This morning I met with a student who is working on a piece of historical fiction about distant family members who were settlers in the Dakotas. As we spoke about her writing, she mentioned fire that had burned the upper floor of this family’s mansion. The student had found a report in the town newspaper about a similar fire. The town fire crew had turned out with their hand-pumped firefighting apparatus and fought the blaze. The house owner expressed gratitude to the fire brigade, and that one had been harmed in the fire. We mused that escaping from, and fighting, fires back in the 1890’s must have been chancy activities, indeed.
Her story set loose an old memory, giving it new meaning. Sixty years and a few months ago, I was in the iron lung, catastrophically ill with Polio. One night a fierce storm knocked out power to the hospital; the back-up generator also fail. I was entirely dependent on the iron lung for breathing. Initially the nurses and staff probably operated the bellows by hand, surely an exhausting activity. It was the wee hours of the night, yet word quickly spread throughout the air force base that aid was needed immediately. Soon a line of people, a block long and more long, stretched from my room through the hospital.
One after another people climbed aboard a bicycle by my iron lung and rode. The bicycle was attached to a generator and peddling created a flow of electricity to the iron lung. As I had a fever of about 108F, I have only, literally, the shadowiest memories of them. Aid came, one person at a time, throughout the night, each person who came into my room risking infection. Many of those who came to my aid were students at the military school on the base. Polio’s routes of infection were not know with certainty at that time, and those treating persons ill with the virus sometimes became infected themselves.
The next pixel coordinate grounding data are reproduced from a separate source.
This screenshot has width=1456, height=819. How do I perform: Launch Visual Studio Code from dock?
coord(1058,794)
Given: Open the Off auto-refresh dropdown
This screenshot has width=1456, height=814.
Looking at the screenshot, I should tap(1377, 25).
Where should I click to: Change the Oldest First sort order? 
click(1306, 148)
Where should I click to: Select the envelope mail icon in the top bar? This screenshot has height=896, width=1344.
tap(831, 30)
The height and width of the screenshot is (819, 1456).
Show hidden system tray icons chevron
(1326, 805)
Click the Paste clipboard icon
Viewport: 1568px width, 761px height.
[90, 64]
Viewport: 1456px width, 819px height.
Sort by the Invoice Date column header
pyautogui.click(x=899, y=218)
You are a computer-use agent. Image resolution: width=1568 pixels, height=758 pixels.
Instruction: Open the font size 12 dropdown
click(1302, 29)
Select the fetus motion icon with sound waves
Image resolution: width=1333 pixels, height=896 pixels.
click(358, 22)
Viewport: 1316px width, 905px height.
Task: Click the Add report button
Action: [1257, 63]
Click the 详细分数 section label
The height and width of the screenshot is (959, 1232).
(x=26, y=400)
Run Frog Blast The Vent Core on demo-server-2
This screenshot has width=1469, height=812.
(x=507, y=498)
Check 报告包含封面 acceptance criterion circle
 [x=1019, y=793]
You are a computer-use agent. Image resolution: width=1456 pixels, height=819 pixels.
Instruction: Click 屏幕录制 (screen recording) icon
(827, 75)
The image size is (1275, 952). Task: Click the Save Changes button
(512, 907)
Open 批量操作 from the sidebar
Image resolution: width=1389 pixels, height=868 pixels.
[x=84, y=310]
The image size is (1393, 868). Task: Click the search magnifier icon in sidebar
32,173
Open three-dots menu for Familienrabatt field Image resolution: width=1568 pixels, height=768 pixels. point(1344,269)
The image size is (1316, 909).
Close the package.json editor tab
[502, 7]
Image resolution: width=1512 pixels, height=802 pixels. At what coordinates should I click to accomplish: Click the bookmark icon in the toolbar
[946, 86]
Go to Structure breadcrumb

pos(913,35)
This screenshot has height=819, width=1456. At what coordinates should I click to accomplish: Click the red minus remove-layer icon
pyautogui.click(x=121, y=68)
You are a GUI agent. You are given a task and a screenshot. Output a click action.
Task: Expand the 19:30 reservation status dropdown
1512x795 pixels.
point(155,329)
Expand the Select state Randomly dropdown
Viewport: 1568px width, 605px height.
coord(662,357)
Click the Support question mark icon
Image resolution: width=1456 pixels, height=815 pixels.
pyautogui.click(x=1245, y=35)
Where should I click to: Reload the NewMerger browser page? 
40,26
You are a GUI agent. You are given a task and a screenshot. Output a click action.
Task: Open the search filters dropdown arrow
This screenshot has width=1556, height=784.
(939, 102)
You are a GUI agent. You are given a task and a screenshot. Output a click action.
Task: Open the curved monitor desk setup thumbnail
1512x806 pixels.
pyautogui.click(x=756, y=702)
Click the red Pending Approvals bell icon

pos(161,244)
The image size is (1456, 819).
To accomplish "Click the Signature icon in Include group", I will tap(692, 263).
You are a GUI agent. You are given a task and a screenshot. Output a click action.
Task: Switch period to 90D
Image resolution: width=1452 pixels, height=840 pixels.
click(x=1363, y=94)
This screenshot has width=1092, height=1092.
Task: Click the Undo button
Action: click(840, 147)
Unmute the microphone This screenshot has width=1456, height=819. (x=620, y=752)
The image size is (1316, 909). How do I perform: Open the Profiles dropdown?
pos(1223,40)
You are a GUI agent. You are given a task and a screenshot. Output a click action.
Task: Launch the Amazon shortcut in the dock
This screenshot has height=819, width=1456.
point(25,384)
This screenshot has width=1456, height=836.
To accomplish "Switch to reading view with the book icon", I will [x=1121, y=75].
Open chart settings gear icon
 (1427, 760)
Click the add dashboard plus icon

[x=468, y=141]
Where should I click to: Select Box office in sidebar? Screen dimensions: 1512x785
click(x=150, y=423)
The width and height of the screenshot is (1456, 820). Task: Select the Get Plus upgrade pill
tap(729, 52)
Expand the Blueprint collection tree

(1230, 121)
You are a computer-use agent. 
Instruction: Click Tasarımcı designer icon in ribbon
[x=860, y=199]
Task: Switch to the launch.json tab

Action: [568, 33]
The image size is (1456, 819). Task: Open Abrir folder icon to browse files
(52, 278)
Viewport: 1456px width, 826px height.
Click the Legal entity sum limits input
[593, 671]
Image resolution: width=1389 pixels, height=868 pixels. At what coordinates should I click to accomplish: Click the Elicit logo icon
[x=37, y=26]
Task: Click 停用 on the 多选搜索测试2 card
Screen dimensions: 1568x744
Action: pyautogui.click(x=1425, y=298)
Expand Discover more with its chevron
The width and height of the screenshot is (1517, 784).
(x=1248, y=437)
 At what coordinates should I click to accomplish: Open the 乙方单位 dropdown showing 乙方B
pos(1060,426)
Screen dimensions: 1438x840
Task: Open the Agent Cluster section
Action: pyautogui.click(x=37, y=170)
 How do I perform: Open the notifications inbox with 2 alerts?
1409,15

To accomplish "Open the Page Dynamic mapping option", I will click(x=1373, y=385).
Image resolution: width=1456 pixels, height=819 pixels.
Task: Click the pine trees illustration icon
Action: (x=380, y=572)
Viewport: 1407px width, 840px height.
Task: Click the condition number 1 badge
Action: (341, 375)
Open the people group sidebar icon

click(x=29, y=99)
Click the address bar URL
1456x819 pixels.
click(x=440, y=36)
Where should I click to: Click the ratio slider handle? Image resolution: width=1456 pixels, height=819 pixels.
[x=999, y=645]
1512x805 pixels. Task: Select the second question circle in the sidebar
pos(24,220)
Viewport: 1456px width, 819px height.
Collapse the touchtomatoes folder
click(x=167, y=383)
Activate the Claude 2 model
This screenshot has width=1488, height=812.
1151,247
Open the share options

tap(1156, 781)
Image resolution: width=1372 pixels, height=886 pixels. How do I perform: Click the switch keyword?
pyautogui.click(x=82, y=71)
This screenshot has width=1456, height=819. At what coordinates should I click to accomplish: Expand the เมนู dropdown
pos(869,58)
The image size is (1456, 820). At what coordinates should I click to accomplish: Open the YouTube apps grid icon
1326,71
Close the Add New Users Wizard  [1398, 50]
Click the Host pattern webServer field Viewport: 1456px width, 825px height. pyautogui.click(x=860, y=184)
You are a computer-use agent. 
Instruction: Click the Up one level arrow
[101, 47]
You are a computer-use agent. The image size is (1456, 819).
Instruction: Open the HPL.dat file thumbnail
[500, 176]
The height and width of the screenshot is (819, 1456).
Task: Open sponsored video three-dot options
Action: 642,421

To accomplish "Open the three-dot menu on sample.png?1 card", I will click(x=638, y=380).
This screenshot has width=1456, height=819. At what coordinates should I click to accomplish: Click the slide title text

Surely my rescuers knew that people who developed Polio in their teens and twenties, as most of them surely were, were at much higher risk of severe illness.
I am acutely aware that each person who came to my aid did so at great personal risk; they came because there was a child in desperate need. I had all three known strains of the virus, and the expectation was infection might well be lethal. My life is a gift to me from those courageous individuals. I am deeply grateful.